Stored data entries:
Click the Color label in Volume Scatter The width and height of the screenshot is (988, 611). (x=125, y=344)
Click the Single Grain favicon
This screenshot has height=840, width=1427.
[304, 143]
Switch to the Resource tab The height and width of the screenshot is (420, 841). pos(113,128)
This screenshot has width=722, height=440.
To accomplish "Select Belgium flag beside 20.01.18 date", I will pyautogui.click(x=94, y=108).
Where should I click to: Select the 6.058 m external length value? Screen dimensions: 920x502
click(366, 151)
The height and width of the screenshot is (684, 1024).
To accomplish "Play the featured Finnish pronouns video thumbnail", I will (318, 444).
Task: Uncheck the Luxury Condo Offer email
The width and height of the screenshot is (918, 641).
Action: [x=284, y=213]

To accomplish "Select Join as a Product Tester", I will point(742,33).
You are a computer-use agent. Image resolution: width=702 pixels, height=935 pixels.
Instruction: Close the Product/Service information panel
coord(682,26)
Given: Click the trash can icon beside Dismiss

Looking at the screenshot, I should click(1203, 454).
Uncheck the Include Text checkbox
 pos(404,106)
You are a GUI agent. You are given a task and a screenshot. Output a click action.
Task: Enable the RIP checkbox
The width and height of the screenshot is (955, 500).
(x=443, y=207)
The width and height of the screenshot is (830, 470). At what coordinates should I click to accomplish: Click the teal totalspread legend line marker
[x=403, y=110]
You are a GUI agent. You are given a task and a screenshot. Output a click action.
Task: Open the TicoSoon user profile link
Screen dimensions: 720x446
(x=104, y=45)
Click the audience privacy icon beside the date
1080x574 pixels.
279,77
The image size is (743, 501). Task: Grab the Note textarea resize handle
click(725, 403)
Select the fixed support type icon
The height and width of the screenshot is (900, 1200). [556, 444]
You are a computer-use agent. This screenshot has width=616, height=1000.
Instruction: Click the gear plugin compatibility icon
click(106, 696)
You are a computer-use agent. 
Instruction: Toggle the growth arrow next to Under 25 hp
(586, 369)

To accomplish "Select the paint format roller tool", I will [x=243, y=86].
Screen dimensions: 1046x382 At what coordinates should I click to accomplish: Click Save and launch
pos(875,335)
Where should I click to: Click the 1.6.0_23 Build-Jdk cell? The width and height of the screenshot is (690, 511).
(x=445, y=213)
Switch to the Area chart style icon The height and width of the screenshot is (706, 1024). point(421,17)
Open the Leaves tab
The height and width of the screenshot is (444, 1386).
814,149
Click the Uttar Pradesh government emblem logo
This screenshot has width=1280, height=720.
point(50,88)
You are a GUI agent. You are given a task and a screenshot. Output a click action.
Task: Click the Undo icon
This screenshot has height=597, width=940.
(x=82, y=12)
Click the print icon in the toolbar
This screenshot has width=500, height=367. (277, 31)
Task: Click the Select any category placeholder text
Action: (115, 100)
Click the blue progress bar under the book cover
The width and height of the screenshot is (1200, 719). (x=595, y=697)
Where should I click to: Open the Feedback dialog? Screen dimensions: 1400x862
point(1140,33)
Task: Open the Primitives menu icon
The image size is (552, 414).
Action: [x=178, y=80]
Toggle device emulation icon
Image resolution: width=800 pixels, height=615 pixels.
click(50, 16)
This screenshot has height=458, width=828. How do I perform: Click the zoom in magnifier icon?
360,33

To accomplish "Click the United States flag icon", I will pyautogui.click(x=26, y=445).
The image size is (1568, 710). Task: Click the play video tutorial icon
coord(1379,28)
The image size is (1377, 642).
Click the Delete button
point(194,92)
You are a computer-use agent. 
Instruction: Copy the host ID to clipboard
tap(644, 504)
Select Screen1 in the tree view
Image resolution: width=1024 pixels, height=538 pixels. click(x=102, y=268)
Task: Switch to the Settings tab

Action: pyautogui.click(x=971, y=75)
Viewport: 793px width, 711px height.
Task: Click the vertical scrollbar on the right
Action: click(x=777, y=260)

## [Instructions to follow]
The reply must repeat all of the records precisely.

## [Solved exercise]
Click the Color label in Volume Scatter The width and height of the screenshot is (988, 611). (x=125, y=344)
Click the Single Grain favicon
This screenshot has height=840, width=1427.
[304, 143]
Switch to the Resource tab The height and width of the screenshot is (420, 841). pos(113,128)
This screenshot has width=722, height=440.
To accomplish "Select Belgium flag beside 20.01.18 date", I will pyautogui.click(x=94, y=108).
Where should I click to: Select the 6.058 m external length value? Screen dimensions: 920x502
click(366, 151)
The height and width of the screenshot is (684, 1024).
To accomplish "Play the featured Finnish pronouns video thumbnail", I will (318, 444).
Task: Uncheck the Luxury Condo Offer email
The width and height of the screenshot is (918, 641).
Action: [x=284, y=213]

To accomplish "Select Join as a Product Tester", I will point(742,33).
You are a computer-use agent. Image resolution: width=702 pixels, height=935 pixels.
Instruction: Close the Product/Service information panel
coord(682,26)
Given: Click the trash can icon beside Dismiss

Looking at the screenshot, I should click(1203, 454).
Uncheck the Include Text checkbox
 pos(404,106)
You are a GUI agent. You are given a task and a screenshot. Output a click action.
Task: Enable the RIP checkbox
The width and height of the screenshot is (955, 500).
(x=443, y=207)
The width and height of the screenshot is (830, 470). At what coordinates should I click to accomplish: Click the teal totalspread legend line marker
[x=403, y=110]
You are a GUI agent. You are given a task and a screenshot. Output a click action.
Task: Open the TicoSoon user profile link
Screen dimensions: 720x446
(x=104, y=45)
Click the audience privacy icon beside the date
1080x574 pixels.
279,77
The image size is (743, 501). Task: Grab the Note textarea resize handle
click(725, 403)
Select the fixed support type icon
The height and width of the screenshot is (900, 1200). [556, 444]
You are a computer-use agent. This screenshot has width=616, height=1000.
Instruction: Click the gear plugin compatibility icon
click(106, 696)
You are a computer-use agent. 
Instruction: Toggle the growth arrow next to Under 25 hp
(586, 369)

To accomplish "Select the paint format roller tool", I will [x=243, y=86].
Screen dimensions: 1046x382 At what coordinates should I click to accomplish: Click Save and launch
pos(875,335)
Where should I click to: Click the 1.6.0_23 Build-Jdk cell? The width and height of the screenshot is (690, 511).
(x=445, y=213)
Switch to the Area chart style icon The height and width of the screenshot is (706, 1024). point(421,17)
Open the Leaves tab
The height and width of the screenshot is (444, 1386).
814,149
Click the Uttar Pradesh government emblem logo
This screenshot has width=1280, height=720.
point(50,88)
You are a GUI agent. You are given a task and a screenshot. Output a click action.
Task: Click the Undo icon
This screenshot has height=597, width=940.
(x=82, y=12)
Click the print icon in the toolbar
This screenshot has width=500, height=367. (277, 31)
Task: Click the Select any category placeholder text
Action: (115, 100)
Click the blue progress bar under the book cover
The width and height of the screenshot is (1200, 719). (x=595, y=697)
Where should I click to: Open the Feedback dialog? Screen dimensions: 1400x862
point(1140,33)
Task: Open the Primitives menu icon
The image size is (552, 414).
Action: [x=178, y=80]
Toggle device emulation icon
Image resolution: width=800 pixels, height=615 pixels.
click(50, 16)
This screenshot has height=458, width=828. How do I perform: Click the zoom in magnifier icon?
360,33

To accomplish "Click the United States flag icon", I will pyautogui.click(x=26, y=445).
The image size is (1568, 710). Task: Click the play video tutorial icon
coord(1379,28)
The image size is (1377, 642).
Click the Delete button
point(194,92)
You are a computer-use agent. 
Instruction: Copy the host ID to clipboard
tap(644, 504)
Select Screen1 in the tree view
Image resolution: width=1024 pixels, height=538 pixels. click(x=102, y=268)
Task: Switch to the Settings tab

Action: pyautogui.click(x=971, y=75)
Viewport: 793px width, 711px height.
Task: Click the vertical scrollbar on the right
Action: click(x=777, y=260)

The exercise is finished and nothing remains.